For more on how QT9 QMS simplifies and streamlines compliance, reach out today.
FAQs: FDA QMSR
What is the FDA Quality Management System Regulation (QMSR)?
The FDA’s Quality Management System Regulation (QMSR) is the updated medical device quality regulation that replaces the legacy Quality System Regulation (QSR) under 21 CFR Part 820. QMSR incorporates ISO 13485:2016 by reference while retaining key FDA-specific requirements, including complaint handling, MDR reporting, UDI and traceability.
Does ISO 13485 certification automatically mean a company is QMSR compliant?
No. While ISO 13485 alignment is central to QMSR, the FDA continues to enforce additional requirements that are not fully addressed by ISO 13485. Manufacturers must ensure they meet retained FDA obligations, such as complaint handling tied to MDR reporting, corrections and removals, labeling expectations, and UDI requirements.
What is the biggest mindset change manufacturers should expect under QMSR?
A major shift under QMSR is the expectation that quality systems demonstrate ongoing risk-based decision-making and continuous improvement. Rather than treating compliance as a yearly documentation effort, manufacturers are expected to use quality data, such as complaints, CAPA, audit findings and supplier performance, as inputs to strengthen system effectiveness over time.
What inspection technique replaced QSIT?
One of the most significant changes in 2026 is the retirement of the Quality System Inspection Technique (QSIT). In its place, the FDA now utilizes Compliance Program 7382.850, which guides investigators through ISO-aligned, process-based auditing.
Unlike the standardized sampling of the past, inspections are now risk-driven. Investigators will select elements based on firm-specific risks rather than a fixed checklist. Manufacturers must show that their quality system is constantly producing data that is reviewed and fed back into the system for improvement.
Why did the FDA end the “audit shield”?
Under the previous QSR framework, certain internal audit and management review records were not typically in scope for FDA inspection in the same way they are under QMSR. With QMSR’s incorporation of ISO 13485, those exclusions no longer apply, meaning internal audit reports and management review outputs may now be reviewed as part of an inspection.
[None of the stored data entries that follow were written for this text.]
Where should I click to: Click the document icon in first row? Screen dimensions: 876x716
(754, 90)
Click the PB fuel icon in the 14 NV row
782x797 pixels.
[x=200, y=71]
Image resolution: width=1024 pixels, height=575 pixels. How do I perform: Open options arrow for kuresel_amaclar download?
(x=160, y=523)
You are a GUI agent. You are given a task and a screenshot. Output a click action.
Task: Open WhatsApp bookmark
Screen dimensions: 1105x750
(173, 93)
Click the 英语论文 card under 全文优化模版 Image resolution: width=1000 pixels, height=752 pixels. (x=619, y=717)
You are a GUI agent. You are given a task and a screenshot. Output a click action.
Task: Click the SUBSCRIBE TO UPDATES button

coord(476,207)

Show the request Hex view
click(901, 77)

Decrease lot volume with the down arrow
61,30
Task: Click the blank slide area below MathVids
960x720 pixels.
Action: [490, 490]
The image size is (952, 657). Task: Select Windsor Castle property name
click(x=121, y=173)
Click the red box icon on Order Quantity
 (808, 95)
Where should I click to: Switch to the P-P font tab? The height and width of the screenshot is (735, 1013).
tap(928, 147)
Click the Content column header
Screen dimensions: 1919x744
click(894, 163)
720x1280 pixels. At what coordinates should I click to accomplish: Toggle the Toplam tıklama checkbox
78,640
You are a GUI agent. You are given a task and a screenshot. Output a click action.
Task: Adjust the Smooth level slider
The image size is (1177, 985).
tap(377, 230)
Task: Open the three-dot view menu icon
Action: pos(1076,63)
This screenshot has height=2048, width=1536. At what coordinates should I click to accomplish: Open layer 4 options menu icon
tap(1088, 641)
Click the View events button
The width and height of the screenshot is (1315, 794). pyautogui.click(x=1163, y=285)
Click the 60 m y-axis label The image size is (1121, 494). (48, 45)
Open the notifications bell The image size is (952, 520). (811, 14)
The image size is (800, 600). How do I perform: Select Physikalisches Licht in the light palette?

The FDA’s broader intent with QMSR is to modernize and align U.S. medical device quality management requirements with internationally recognized quality system standards, which place greater emphasis on risk-based evaluation and documented evidence of system performance.
Does QMSR require validation of quality management software?
Yes. Under QMSR’s incorporation of ISO 13485, manufacturers must validate software used in their quality management system for its intended use. This includes systems used for complaint handling, CAPA, audits, training, supplier quality and risk management. The FDA continues to expect documented evidence that these systems function as intended, protect data integrity and support effective, risk-based quality decision-making.
Some quality management systems, such as QT9 QMS, include validation documentation to support manufacturers’ validation activities. While vendors can provide supporting materials, manufacturers remain responsible for validating the system in accordance with their specific processes, risks and intended use.